╭─ Exercise inputs
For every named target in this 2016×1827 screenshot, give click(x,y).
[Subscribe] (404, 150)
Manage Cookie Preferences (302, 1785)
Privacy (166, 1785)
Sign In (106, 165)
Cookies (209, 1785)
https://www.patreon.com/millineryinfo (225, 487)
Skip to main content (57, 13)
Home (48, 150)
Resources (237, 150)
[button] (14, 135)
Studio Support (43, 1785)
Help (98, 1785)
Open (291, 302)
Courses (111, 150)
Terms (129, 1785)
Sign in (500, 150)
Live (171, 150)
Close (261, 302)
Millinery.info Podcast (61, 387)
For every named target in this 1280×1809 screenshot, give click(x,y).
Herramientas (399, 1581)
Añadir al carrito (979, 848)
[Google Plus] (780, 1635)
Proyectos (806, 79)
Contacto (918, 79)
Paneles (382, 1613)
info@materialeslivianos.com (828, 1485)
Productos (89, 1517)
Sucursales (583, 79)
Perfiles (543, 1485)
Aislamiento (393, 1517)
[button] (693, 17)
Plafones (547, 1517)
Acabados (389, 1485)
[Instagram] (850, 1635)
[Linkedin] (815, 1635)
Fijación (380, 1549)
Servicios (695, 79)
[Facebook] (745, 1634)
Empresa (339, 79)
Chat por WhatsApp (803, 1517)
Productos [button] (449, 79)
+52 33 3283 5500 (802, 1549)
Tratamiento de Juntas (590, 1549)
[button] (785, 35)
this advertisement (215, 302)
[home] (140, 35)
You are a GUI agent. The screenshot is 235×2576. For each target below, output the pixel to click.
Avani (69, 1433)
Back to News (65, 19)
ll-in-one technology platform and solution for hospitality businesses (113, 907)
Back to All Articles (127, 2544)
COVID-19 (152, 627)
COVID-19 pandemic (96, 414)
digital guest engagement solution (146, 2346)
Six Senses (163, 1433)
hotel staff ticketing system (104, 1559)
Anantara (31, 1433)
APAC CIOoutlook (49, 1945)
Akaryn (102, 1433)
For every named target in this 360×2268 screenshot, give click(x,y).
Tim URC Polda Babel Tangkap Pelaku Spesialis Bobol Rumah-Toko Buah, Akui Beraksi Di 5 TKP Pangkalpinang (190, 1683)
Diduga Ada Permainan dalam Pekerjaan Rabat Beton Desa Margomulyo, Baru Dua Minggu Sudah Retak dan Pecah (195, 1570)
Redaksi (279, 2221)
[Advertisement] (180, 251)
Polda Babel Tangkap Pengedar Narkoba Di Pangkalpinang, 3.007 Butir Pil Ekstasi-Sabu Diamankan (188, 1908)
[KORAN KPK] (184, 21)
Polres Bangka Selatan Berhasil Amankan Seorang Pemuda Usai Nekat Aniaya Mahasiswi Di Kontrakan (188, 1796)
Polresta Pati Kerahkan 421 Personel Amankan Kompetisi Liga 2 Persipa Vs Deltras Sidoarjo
╰─
Task directions
Copy every line above exactly.

Solution to this task
For every named target in this 2016×1827 screenshot, give click(x,y).
[Subscribe] (404, 150)
Manage Cookie Preferences (302, 1785)
Privacy (166, 1785)
Sign In (106, 165)
Cookies (209, 1785)
https://www.patreon.com/millineryinfo (225, 487)
Skip to main content (57, 13)
Home (48, 150)
Resources (237, 150)
[button] (14, 135)
Studio Support (43, 1785)
Help (98, 1785)
Open (291, 302)
Courses (111, 150)
Terms (129, 1785)
Sign in (500, 150)
Live (171, 150)
Close (261, 302)
Millinery.info Podcast (61, 387)
For every named target in this 1280×1809 screenshot, give click(x,y).
Herramientas (399, 1581)
Añadir al carrito (979, 848)
[Google Plus] (780, 1635)
Proyectos (806, 79)
Contacto (918, 79)
Paneles (382, 1613)
info@materialeslivianos.com (828, 1485)
Productos (89, 1517)
Sucursales (583, 79)
Perfiles (543, 1485)
Aislamiento (393, 1517)
[button] (693, 17)
Plafones (547, 1517)
Acabados (389, 1485)
[Instagram] (850, 1635)
[Linkedin] (815, 1635)
Fijación (380, 1549)
Servicios (695, 79)
[Facebook] (745, 1634)
Empresa (339, 79)
Chat por WhatsApp (803, 1517)
Productos [button] (449, 79)
+52 33 3283 5500 (802, 1549)
Tratamiento de Juntas (590, 1549)
[button] (785, 35)
this advertisement (215, 302)
[home] (140, 35)
You are a GUI agent. The screenshot is 235×2576. For each target below, output the pixel to click.
Avani (69, 1433)
Back to News (65, 19)
ll-in-one technology platform and solution for hospitality businesses (113, 907)
Back to All Articles (127, 2544)
COVID-19 (152, 627)
COVID-19 pandemic (96, 414)
digital guest engagement solution (146, 2346)
Six Senses (163, 1433)
hotel staff ticketing system (104, 1559)
Anantara (31, 1433)
APAC CIOoutlook (49, 1945)
Akaryn (102, 1433)
For every named target in this 360×2268 screenshot, give click(x,y).
Tim URC Polda Babel Tangkap Pelaku Spesialis Bobol Rumah-Toko Buah, Akui Beraksi Di 5 TKP Pangkalpinang (190, 1683)
Diduga Ada Permainan dalam Pekerjaan Rabat Beton Desa Margomulyo, Baru Dua Minggu Sudah Retak dan Pecah (195, 1570)
Redaksi (279, 2221)
[Advertisement] (180, 251)
Polda Babel Tangkap Pengedar Narkoba Di Pangkalpinang, 3.007 Butir Pil Ekstasi-Sabu Diamankan (188, 1908)
[KORAN KPK] (184, 21)
Polres Bangka Selatan Berhasil Amankan Seorang Pemuda Usai Nekat Aniaya Mahasiswi Di Kontrakan (188, 1796)
Polresta Pati Kerahkan 421 Personel Amankan Kompetisi Liga 2 Persipa Vs Deltras Sidoarjo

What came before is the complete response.